— Aim of the exercise —
Rewrite the items from the line containing "Task: Click info icon next to 大量" through the line containing "pyautogui.click(x=464, y=90)", inclusive, with "compression" changed to "encoding" and everything else left as it is.

— Data section —
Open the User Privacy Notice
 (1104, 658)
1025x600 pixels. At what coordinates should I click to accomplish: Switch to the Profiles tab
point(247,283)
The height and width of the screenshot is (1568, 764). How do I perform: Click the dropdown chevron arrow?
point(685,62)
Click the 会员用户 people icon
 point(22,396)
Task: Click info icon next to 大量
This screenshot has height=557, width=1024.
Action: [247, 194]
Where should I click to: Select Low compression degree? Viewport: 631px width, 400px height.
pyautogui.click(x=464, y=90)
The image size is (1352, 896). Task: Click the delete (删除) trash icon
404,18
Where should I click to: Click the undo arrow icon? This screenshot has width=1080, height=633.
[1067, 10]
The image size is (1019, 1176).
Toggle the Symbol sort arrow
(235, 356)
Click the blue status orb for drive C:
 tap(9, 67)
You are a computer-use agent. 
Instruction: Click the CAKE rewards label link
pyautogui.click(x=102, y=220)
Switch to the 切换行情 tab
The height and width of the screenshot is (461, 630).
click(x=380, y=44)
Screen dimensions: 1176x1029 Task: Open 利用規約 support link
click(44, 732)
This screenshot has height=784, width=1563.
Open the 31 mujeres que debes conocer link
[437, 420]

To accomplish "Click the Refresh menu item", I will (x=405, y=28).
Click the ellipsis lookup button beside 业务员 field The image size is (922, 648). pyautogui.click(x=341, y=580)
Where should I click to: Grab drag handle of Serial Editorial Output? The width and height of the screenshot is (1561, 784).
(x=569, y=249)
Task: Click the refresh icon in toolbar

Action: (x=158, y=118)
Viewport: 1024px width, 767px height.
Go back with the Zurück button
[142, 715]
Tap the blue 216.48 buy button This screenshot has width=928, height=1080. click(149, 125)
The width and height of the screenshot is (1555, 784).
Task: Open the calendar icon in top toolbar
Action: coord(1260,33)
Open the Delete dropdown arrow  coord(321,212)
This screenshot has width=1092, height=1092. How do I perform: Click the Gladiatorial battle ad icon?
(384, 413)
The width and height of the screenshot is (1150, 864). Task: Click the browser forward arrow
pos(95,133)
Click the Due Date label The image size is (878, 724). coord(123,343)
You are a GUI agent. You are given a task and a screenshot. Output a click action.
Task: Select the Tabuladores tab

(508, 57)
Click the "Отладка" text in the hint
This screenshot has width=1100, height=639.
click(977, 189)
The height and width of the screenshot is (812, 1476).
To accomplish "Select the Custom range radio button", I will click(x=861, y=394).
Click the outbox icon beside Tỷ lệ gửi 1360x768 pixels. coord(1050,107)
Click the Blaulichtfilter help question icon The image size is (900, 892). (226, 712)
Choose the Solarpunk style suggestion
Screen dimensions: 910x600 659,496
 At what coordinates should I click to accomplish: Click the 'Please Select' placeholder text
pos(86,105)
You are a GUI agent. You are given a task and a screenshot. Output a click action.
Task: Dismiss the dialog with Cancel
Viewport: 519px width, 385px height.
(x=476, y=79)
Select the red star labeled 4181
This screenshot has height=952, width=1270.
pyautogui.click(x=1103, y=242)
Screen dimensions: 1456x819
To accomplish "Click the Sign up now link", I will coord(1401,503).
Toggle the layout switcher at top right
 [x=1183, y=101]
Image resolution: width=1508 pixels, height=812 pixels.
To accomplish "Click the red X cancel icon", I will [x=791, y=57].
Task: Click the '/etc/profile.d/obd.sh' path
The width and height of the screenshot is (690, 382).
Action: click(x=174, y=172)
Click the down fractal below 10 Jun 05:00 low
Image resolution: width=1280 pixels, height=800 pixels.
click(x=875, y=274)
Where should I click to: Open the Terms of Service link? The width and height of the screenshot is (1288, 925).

— The answer —
Task: Click info icon next to 大量
This screenshot has height=557, width=1024.
Action: [247, 194]
Where should I click to: Select Low encoding degree? Viewport: 631px width, 400px height.
pyautogui.click(x=464, y=90)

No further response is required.